In [3]: from q2_dwq2 import SingleRecordDNAFASTADirectoryFormat

Internal to your Action, you would then have a DirectoryFormat view of the Artifact - the same as if we call view on it as follows:

In [4]: d = a.view(SingleRecordDNAFASTADirectoryFormat)

You can then get the path to provide to your Tax4Fun2 call as follows:

In [5]: d.path
Out[5]: InPath('/var/folders/1t/w4ys4pks4q5d5_kl7svl4t080000gn/T/qiime2/jgc/data/43edeffd-28f4-452d-a3a3-7903df851cd1/data') 

Does that get you what you need?

Once you get that working, you might next wonder if you can avoid the overhead of unzipping that database every time you use it. For this, the QIIME 2 artifact cache is key. We're working on some new docs that will cover this. In the meantime, @Oddant1, can you recommend the best resource for seeing how to use an Artifact Cache?

@nsato this tutorial provides some basic instructions on what the artifact cache is and how to use it. We should have more complete documentation soon. It can do a lot more than what is currently in that basic tutorial.

It should allow you to use your large artifacts without so much overhead from zipping and unzipping them and moving them around on your file system.

### Short task 1
Render this sentence from the QIIME 2 forum passage in Spanish: "Once you get that working, you might next wonder if you can avoid the overhead of unzipping that database every time you use it."
### Short task 2
Reproduce the QIIME 2 forum passage verbatim from "In [3]: from" up to and including "an Artifact Cache?".
### Short task 3
Resume the QIIME 2 forum passage on the artifact cache, picking up right after its last sentence.

### Source data
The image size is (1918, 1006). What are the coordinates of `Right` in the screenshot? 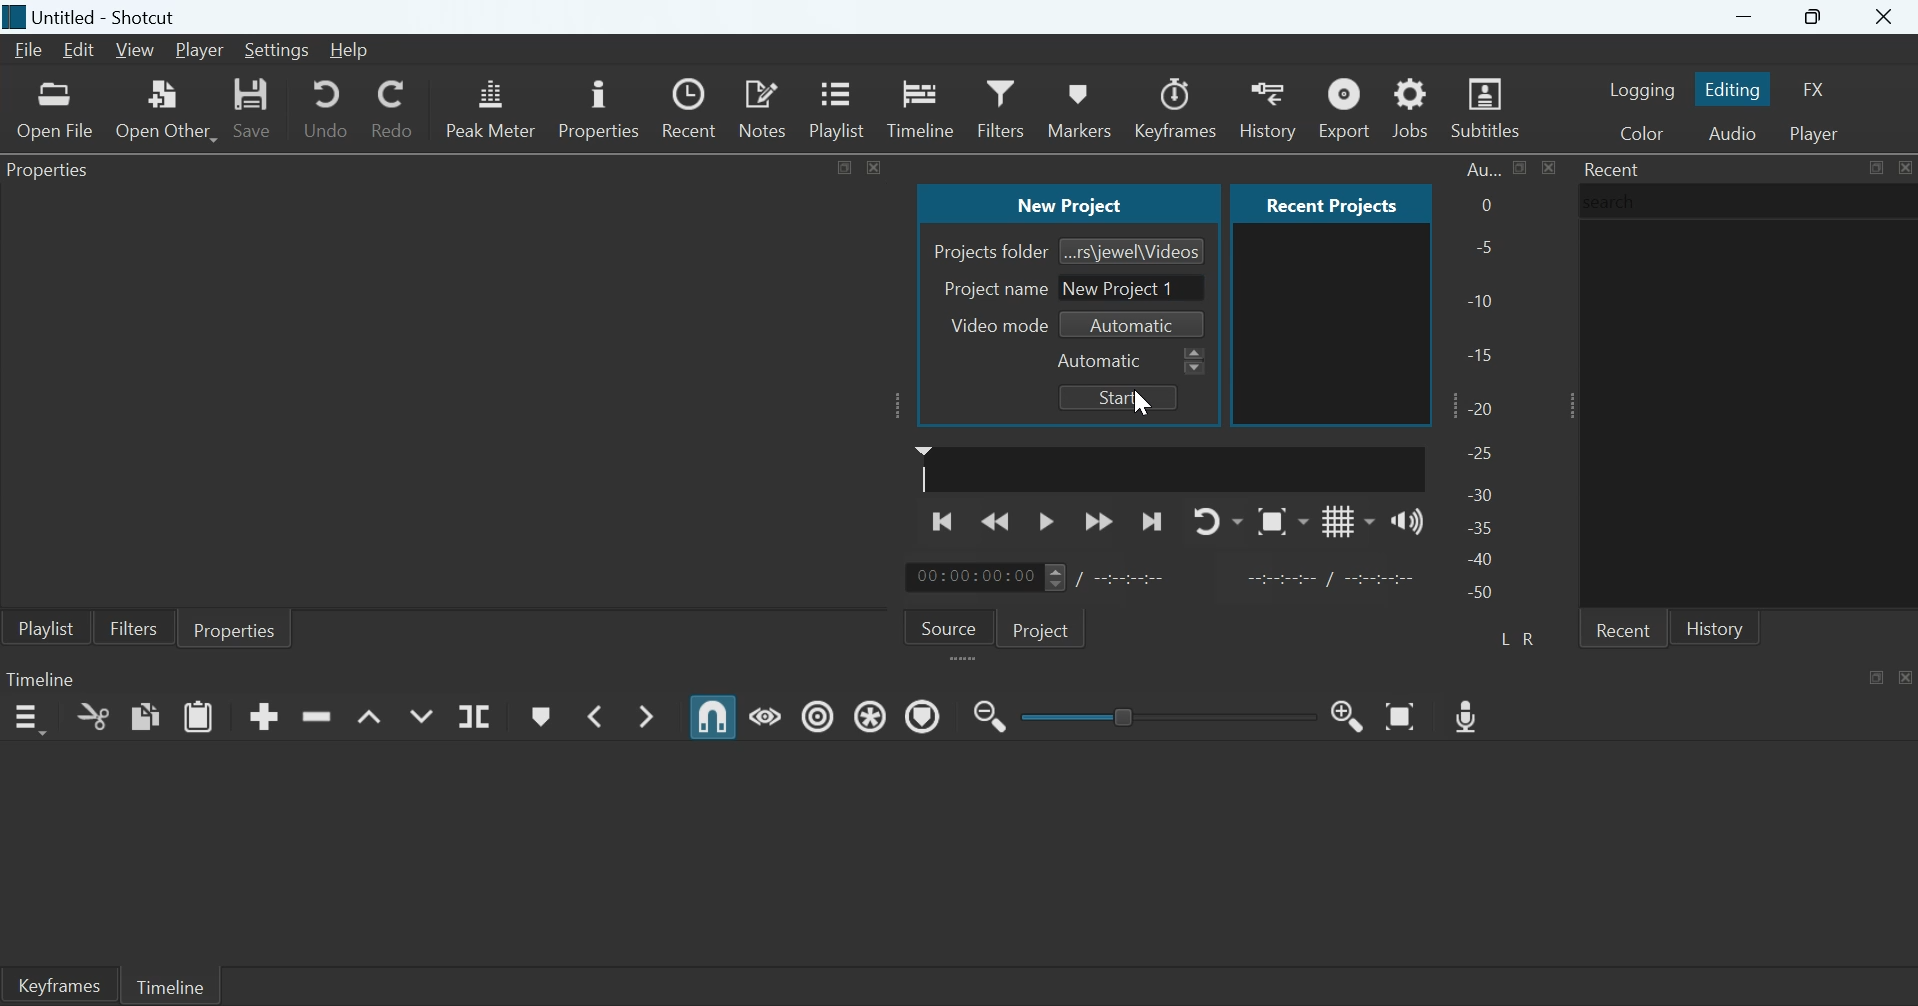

### Final answer 1
Una vez que eso funcione, quizá te preguntes a continuación si puedes evitar la sobrecarga de descomprimir esa base de datos cada vez que la usas.

### Final answer 2
In [3]: from q2_dwq2 import SingleRecordDNAFASTADirectoryFormat

Internal to your Action, you would then have a DirectoryFormat view of the Artifact - the same as if we call view on it as follows:

In [4]: d = a.view(SingleRecordDNAFASTADirectoryFormat)

You can then get the path to provide to your Tax4Fun2 call as follows:

In [5]: d.path
Out[5]: InPath('/var/folders/1t/w4ys4pks4q5d5_kl7svl4t080000gn/T/qiime2/jgc/data/43edeffd-28f4-452d-a3a3-7903df851cd1/data') 

Does that get you what you need?

Once you get that working, you might next wonder if you can avoid the overhead of unzipping that database every time you use it. For this, the QIIME 2 artifact cache is key. We're working on some new docs that will cover this. In the meantime, @Oddant1, can you recommend the best resource for seeing how to use an Artifact Cache?

### Final answer 3
Dear @gregcaporaso,

Thank you very much for your reply, and I am very happy that you are going to try the plugin when you have time.

For creating the new Artifact Class and viewing them in a DirectoryFormat, thank you for your detailed instruction about how to make and call them inside the function. I will try to implement a new class based on your guidance and documentation you referred to, and update the plugin.

Also, thank you for letting me know that Artifact Cache functionality exists. I will definitely use this feature due to the large file size as you mentioned.

Dear @Oddant1,

Thank you very much for pointing me to the Artifact Cache tutorial post. I will definitely use this feature and report back to you if there are some questions.